Global Hunger Fight Means No Biofuel

Food supplies have shifted rapidly from surplus to shortage, and the United Nations has again warned about the heightened risks of world hunger. Since the time of the Pharaohs, governments have intervened to balance food supplies. But right now, those policies are making things worse.

April 1, 2023 | Source: Reuters | by Henry Boucher

Food supplies have shifted rapidly from surplus to shortage, and the United Nations has again warned about the heightened risks of world hunger. Since the time of the Pharaohs, governments have intervened to balance food supplies. But right now, those policies are making things worse.

**Data shown**
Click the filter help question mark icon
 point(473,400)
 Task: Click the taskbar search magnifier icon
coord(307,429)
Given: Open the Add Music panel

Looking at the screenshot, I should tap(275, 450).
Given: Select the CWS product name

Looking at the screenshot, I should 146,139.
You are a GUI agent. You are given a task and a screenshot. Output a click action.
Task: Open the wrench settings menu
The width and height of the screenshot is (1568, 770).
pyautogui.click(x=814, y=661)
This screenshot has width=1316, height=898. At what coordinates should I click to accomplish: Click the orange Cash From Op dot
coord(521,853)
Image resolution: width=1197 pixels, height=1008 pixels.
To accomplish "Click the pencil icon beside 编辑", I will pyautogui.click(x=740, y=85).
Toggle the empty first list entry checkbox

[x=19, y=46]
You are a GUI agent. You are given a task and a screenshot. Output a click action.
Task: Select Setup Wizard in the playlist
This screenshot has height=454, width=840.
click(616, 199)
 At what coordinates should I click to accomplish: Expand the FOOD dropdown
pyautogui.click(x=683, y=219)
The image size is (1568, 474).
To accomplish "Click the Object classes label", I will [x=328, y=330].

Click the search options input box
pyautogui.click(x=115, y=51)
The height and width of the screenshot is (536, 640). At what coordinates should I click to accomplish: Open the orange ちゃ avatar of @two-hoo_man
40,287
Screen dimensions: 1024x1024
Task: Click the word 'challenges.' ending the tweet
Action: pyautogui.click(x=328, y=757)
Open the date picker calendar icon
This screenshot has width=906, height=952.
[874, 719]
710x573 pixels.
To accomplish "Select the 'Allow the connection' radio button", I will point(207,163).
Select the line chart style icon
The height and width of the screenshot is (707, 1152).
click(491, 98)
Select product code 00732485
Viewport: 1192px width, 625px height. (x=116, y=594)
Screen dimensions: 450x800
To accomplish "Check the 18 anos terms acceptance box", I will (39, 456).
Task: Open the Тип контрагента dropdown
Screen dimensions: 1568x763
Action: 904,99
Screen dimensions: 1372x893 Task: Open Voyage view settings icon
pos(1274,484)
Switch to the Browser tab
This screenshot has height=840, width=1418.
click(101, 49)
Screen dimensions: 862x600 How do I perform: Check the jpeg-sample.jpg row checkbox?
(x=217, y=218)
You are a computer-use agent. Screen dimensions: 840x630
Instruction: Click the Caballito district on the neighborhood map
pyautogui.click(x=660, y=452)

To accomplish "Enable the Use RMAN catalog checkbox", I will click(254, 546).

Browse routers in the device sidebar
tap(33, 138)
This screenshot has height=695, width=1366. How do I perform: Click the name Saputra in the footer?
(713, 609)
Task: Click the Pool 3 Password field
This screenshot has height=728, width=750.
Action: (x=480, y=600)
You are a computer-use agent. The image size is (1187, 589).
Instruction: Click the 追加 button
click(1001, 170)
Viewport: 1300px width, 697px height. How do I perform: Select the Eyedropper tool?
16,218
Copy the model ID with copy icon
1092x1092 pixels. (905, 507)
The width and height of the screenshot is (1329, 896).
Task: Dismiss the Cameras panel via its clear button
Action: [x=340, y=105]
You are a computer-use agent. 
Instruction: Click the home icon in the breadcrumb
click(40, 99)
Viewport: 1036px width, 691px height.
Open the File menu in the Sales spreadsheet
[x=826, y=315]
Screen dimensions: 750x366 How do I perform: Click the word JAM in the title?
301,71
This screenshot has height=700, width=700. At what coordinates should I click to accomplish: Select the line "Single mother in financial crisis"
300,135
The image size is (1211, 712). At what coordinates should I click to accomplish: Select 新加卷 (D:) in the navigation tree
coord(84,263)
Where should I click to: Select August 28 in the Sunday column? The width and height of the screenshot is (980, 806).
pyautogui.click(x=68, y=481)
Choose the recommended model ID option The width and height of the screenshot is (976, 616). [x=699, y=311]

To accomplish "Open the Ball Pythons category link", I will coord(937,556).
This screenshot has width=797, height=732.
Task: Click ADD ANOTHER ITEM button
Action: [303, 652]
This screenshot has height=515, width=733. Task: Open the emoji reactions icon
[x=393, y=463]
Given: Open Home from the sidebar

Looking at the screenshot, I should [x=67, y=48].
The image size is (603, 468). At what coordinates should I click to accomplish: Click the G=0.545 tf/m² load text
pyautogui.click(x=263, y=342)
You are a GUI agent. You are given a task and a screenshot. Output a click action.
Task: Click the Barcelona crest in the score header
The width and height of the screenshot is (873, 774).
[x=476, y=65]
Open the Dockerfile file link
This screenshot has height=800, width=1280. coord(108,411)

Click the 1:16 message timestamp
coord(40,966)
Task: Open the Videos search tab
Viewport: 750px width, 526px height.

**What you should do**
Carry on the text about biofuel and world hunger, starting right after its last sentence. The entries come from a separate, unrelated source.

**Answer space**
With shipping disrupted in the Black Sea, wheat exports from Russia and Ukraine, respectively the first and fifth largest producers, continue to be severely curtailed. Yet while war has intensified food inflation, the hunger crisis has been building for longer, accelerated by climate change and Covid-19. The pressures extend beyond Black Sea supplies, with food security crises brewing in South America, Asia and Africa.

Since 2019, the U.N. Food and Agriculture Organization’s Food Price Index has risen by 58% to an all-time high, and prices of wheat and maize have doubled. The number of people facing acute food insecurity has more than doubled over this period, according to the World Food Programme, and 44 million people in 38 countries are at risk of famine.